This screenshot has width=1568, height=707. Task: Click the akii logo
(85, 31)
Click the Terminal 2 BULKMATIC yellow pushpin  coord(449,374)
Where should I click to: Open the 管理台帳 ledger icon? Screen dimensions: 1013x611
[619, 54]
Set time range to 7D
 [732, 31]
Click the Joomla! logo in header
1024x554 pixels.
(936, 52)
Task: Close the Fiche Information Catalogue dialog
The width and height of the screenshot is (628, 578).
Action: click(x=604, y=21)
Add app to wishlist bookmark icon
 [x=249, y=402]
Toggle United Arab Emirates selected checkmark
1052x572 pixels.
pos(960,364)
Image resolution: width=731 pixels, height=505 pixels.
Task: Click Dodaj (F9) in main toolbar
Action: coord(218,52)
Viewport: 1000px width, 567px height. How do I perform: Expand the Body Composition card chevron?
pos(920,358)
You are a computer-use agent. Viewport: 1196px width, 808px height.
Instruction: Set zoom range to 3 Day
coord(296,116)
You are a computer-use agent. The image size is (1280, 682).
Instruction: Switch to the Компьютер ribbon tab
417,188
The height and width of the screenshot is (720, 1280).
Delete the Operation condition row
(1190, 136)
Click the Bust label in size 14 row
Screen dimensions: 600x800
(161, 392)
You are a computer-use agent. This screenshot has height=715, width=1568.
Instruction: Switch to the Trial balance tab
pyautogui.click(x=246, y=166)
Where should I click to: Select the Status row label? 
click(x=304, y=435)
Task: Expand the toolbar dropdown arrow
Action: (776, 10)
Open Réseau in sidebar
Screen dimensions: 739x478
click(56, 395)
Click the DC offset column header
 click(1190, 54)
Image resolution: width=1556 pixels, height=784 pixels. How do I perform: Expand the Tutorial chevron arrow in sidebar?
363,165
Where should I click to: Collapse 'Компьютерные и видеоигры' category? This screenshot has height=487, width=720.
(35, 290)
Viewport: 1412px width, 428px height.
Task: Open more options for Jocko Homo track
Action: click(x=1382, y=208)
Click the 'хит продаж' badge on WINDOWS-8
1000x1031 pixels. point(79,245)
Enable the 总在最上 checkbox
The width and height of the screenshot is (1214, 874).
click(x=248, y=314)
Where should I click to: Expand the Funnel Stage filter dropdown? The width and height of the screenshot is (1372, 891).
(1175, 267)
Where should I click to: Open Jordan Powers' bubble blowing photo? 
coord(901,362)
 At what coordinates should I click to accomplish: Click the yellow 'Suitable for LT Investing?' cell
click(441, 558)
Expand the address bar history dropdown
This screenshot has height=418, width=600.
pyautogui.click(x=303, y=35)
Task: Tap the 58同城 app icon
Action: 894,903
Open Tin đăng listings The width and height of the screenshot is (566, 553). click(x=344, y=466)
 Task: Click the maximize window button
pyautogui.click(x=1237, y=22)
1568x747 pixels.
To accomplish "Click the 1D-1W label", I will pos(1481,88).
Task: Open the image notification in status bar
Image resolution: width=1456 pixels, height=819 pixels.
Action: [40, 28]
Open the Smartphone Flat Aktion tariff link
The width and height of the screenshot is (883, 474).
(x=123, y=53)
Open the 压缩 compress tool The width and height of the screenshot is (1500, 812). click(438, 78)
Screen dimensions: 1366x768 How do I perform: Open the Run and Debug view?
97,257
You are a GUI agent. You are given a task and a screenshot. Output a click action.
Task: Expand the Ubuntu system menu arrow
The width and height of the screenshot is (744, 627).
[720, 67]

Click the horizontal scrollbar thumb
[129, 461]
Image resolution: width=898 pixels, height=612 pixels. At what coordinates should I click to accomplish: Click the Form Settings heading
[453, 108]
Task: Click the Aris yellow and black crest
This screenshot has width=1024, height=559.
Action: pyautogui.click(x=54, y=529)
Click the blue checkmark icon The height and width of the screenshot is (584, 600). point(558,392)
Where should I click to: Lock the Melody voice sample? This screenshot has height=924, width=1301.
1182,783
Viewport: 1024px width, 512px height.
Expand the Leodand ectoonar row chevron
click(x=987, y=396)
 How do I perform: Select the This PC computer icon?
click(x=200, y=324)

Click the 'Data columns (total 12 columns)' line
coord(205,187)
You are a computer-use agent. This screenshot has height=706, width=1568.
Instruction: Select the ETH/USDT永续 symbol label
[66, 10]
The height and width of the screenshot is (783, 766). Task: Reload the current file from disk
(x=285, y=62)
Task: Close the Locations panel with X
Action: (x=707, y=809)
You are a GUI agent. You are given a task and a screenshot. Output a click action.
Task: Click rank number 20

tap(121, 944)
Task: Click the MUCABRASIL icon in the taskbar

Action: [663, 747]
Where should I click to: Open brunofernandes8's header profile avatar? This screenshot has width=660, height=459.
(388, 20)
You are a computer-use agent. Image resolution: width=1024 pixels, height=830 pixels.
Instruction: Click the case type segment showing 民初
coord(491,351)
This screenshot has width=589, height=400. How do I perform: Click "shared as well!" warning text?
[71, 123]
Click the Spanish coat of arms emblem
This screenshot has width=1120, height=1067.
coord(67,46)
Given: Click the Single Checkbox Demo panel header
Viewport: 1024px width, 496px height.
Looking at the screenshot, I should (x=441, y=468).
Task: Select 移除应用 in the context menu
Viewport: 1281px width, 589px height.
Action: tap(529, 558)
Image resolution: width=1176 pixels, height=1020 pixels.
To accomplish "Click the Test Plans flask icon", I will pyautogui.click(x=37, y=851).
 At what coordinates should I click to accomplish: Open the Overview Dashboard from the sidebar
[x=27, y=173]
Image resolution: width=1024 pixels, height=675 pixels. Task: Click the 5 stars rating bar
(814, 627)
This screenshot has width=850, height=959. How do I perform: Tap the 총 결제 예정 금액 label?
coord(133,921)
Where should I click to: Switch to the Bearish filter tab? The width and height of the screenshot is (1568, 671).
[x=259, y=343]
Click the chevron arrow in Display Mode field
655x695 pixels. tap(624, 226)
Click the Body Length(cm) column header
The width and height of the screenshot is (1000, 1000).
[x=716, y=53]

★ ★ ★ ★ ★

*Try it*
Return each line of the records above in which the word "menu" occurs.

*Solution for this task*
Task: Expand the Ubuntu system menu arrow
Task: Select 移除应用 in the context menu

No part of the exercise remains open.